World Water Day 2023

Today is World Water Day, the annual UN observance highlighting the importance of fresh water.

Living in the Global North, access to fresh clean water is likely to be something taken for granted. World Water Day offers an opportunity to acknowledge, celebrate, and raise awareness of the importance of fresh clean water for all.

The theme of this year’s World Water Day is Accelerating Change. It’s all about making small changes in our own lives.

We have a long way to go before we achieve the UN’s Sustainable Development Goal of ensuring availability and sustainable management of water and sanitation for all by 2030 (SDG6).

Water-based ecosystems are deteriorating as a consequence of human behaviour, with 85% of the planet’s wetlands now lost.

And more than 700 million people live in countries with critical levels of water stress.

In order to meet the UN’s Sustainability Development Goal by 2030, progress needs to increase in pace by 400%.

If not, by 2030, over one and a half billion people will lack access to safe drinking water and nearly 3 billion will lack access to sanitation.

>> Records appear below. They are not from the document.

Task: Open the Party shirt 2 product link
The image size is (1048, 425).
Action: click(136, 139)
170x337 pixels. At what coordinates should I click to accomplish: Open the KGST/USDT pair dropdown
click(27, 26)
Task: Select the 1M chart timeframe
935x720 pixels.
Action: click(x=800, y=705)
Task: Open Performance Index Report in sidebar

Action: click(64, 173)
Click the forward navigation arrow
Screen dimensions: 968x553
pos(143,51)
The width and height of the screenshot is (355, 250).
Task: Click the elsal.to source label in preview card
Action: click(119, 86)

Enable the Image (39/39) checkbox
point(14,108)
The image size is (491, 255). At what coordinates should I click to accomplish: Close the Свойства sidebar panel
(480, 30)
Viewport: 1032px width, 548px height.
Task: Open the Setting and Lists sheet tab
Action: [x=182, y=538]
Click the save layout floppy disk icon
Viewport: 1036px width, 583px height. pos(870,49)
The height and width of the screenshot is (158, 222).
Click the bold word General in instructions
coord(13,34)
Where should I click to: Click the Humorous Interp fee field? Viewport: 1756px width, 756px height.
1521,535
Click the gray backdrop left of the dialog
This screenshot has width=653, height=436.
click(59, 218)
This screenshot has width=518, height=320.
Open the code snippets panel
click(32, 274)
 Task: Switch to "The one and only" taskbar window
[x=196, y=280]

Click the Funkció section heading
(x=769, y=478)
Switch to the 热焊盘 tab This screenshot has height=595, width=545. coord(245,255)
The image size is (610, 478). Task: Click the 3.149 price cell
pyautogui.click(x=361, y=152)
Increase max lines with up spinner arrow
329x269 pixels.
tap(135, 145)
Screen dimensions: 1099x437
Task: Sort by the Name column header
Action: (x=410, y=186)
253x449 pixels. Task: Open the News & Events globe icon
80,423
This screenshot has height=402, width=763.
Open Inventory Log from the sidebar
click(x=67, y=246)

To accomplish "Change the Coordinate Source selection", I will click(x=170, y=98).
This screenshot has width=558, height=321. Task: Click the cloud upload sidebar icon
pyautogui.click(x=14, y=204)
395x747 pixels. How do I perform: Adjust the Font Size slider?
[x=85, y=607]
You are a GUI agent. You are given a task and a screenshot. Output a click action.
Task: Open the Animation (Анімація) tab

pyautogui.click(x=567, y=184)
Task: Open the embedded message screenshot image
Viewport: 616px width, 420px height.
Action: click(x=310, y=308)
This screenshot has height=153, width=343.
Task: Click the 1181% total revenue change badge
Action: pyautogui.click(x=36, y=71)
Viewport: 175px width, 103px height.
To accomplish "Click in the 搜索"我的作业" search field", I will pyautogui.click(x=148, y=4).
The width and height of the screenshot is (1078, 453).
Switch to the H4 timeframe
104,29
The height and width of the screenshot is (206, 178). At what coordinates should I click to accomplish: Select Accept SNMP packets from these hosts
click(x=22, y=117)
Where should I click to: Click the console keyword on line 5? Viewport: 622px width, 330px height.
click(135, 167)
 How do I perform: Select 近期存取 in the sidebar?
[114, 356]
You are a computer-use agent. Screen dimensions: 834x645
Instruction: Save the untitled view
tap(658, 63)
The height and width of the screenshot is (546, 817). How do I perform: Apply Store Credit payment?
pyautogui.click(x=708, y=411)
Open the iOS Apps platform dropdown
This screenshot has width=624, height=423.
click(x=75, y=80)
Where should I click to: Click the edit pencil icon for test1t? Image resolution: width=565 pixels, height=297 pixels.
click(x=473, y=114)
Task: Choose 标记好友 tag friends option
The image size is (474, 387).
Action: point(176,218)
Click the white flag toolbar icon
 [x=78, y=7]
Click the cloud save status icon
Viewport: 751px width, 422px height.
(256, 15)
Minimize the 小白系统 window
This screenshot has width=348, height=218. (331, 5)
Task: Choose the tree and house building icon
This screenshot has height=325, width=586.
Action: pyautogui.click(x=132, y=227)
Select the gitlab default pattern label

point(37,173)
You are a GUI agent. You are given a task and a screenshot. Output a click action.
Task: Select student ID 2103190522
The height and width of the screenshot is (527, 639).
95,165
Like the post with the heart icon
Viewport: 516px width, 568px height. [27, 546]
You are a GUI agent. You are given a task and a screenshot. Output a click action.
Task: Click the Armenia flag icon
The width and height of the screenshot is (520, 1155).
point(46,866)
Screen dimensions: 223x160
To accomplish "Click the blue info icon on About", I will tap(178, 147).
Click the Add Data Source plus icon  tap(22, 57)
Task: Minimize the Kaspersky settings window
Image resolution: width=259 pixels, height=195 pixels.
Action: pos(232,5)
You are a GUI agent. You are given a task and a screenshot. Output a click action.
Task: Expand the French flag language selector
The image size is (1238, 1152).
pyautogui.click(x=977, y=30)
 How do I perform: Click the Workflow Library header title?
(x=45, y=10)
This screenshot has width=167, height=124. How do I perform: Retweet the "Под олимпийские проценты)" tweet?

To pick up the pace, everyone needs to take action to address the water and sanitation crisis. With changes to the way we use and consume water, we can all make a difference and help accelerate change.

UN SDG 6
UN Sustainability Development Goal 6

What can we do?

The UN has created The Lazy Person’s Guide to Saving Water, which outlines a number of actions you can take to help protect water.

These include small things like

  • turning off tech devices when they’re not being used, even when they are in sleep mode, to save on water-intensive power
  • writing to your elected representatives about protecting wetlands and improving water quality
  • using social media to spread the word about #WorldWaterDay
  • shopping sustainably, since fast fashion uses 79 trillion litres of water a year
  • limiting showers to 5 minutes
  • refraining from putting food waste, oils, medicines and chemicals down toilets or drains
  • avoid throwing away edible food as reducing food waste reduces agricultural water consumption
  • protecting nature
  • eating plant-based foods, as their production uses less water than meat and dairy based products
  • not letting the tap run while brushing your teeth or doing dishes
  • buying and eating local and seasonal foods as these will use less water

It’s easy to think that, as one person, our choices – and the changes we make – won’t make a difference.

But, when it comes to sustainability, it’s important to understand that all of us are part of a larger system. The UN’s Sustainable Development Goals are designed to be a ‘shared blueprint for peace and prosperity for people and the planet’. That means that while we need governments and large corporations and institutions to be making large-scale changes, we also need individuals to be making small-scale changes – and influencing others to do so too.

We can all have an impact. Change starts with us. Every human on earth is part of the solution.